O antropologista refere ainda à revista The Economist que há pouco consenso entre as diferentes classes sobre este modo de vida. Pode ser uma espécie de "veículo de controlo social que envolve um estereótipo negativo de grupos sociais que são percepcionados como incapazes de criar hygge".

Do mesmo modo, os dinamarqueses não parecem ter uma atitude muito hyggeligt para com os estrangeiros. Um relatório da InterNations (rede mundial de expatriados) feito em 67 nações, posiciona o país em 60º lugar em "afabilidade", 64º em "acolhimento" e em 67º na categoria "facilidade em fazer amigos". Nesta última, curiosamente a Noruega ocupa o 66º lugar.

Outros estudos continuam a demonstrar, no entanto, que os dinamarqueses são dos Europeus que passam mais tempo de qualidade com família e amigos (pelo menos uma vez por semana) e como estes fatores hyggeligt têm influência na felicidade individual. No mais recente relatório das Nações Unidas, a Noruega "roubou" o primeiro lugar à Dinamarca no pódio dos países mais felizes do mundo. A verdade é que os países nórdicos ocupam cinco posições no top 10. Portugal está na 89ª posição.

Michael Booth, autor do livro "The Almost Nearly Perfect People", partilha no jornal The Guardian uma visão mais crua para tamanho bem-estar: "São ricos, sexys e não trabalham muito; tomam mais antidepressivos do que qualquer povo no mundo e, sim, bebem álcool e comem mais bacon e doces per capita do que muitos."

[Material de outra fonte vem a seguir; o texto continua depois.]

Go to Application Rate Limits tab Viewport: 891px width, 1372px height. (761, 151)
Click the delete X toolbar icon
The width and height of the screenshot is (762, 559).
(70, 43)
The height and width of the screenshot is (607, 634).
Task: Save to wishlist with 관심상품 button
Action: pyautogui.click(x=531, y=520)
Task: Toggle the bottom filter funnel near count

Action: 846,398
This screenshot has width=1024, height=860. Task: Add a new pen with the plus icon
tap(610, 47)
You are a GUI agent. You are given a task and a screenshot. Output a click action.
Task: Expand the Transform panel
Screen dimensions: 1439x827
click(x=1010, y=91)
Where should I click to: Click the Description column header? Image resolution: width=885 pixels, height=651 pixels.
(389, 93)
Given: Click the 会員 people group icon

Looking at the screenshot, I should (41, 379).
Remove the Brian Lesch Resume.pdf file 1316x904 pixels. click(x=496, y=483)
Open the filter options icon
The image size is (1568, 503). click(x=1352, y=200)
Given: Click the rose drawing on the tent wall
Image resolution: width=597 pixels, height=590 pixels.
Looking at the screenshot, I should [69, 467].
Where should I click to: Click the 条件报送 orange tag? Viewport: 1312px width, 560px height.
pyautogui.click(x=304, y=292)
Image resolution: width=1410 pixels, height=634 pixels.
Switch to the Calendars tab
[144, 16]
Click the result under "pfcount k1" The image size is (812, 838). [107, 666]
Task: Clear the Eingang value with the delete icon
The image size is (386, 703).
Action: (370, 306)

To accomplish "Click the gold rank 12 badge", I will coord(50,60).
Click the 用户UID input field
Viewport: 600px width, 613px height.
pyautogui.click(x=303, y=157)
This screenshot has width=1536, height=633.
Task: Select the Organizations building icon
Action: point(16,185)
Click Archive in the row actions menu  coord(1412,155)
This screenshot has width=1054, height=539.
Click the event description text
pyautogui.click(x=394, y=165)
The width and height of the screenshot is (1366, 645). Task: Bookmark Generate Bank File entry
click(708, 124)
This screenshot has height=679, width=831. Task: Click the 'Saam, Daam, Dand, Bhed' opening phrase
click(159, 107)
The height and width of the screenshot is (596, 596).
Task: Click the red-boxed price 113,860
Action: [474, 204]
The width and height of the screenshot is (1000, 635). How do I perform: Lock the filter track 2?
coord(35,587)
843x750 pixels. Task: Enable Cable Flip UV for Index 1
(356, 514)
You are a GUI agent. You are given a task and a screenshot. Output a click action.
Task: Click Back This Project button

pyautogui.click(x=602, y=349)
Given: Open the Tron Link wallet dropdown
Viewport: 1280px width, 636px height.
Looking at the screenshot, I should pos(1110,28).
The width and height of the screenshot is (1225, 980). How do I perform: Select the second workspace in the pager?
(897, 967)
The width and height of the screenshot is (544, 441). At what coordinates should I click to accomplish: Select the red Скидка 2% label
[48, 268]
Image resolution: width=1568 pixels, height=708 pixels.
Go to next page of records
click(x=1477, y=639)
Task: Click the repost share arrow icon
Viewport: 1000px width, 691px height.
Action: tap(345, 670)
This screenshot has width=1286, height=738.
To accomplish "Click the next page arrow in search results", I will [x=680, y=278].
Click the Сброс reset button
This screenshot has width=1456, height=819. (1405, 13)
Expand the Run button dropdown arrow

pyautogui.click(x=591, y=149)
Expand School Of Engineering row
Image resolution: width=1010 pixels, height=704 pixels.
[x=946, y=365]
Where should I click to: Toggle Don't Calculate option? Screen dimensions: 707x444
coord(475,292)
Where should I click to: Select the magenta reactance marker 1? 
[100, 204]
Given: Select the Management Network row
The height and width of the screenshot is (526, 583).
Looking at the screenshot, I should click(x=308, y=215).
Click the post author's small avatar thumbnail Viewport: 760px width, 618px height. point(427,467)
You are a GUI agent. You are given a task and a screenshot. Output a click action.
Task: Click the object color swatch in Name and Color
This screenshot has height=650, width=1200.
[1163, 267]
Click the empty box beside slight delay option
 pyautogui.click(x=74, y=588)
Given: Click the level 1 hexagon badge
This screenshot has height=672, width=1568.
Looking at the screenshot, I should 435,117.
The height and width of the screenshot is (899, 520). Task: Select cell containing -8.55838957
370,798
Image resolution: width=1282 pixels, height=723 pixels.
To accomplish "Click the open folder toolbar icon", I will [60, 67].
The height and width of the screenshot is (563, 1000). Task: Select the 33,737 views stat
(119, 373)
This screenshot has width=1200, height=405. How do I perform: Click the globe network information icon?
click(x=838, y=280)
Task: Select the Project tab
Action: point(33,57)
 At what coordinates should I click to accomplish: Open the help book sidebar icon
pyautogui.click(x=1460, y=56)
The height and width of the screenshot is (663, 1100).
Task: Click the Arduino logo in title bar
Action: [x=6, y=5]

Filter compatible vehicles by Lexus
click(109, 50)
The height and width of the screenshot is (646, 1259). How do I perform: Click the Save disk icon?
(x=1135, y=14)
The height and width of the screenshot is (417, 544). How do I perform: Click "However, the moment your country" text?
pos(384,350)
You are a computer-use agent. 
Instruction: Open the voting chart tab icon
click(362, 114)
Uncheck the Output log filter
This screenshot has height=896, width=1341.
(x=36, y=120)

Talvez o hygge só faça sentido para um dinamarquês. Talvez o hygge simplesmente aconteça e não seja artificialmente criado. Talvez seja só preciso focar no que realmente importa, tentando equilibrar o desejo por determinado estilo de vida e objetos  hyggeligt. Talvez o hygge seja algo mais simples que Raul Solnado sempre nos aconselhou fazer: "Façam o favor de ser felizes". À boa maneira portuguesa, hygge é falar menos e fazer mais.

Se quiser integrar-se neste modo de vida, a jornalista Kayleigh Tanne recomenda o livro "The Little Book of Hygge", de Meik Viking. "Agrada-me o facto do livro conter conselhos práticos, com fotografias bonitas e bem-humoradas, bem como piadas que demonstram como o hygge influencia a vida do autor", refere.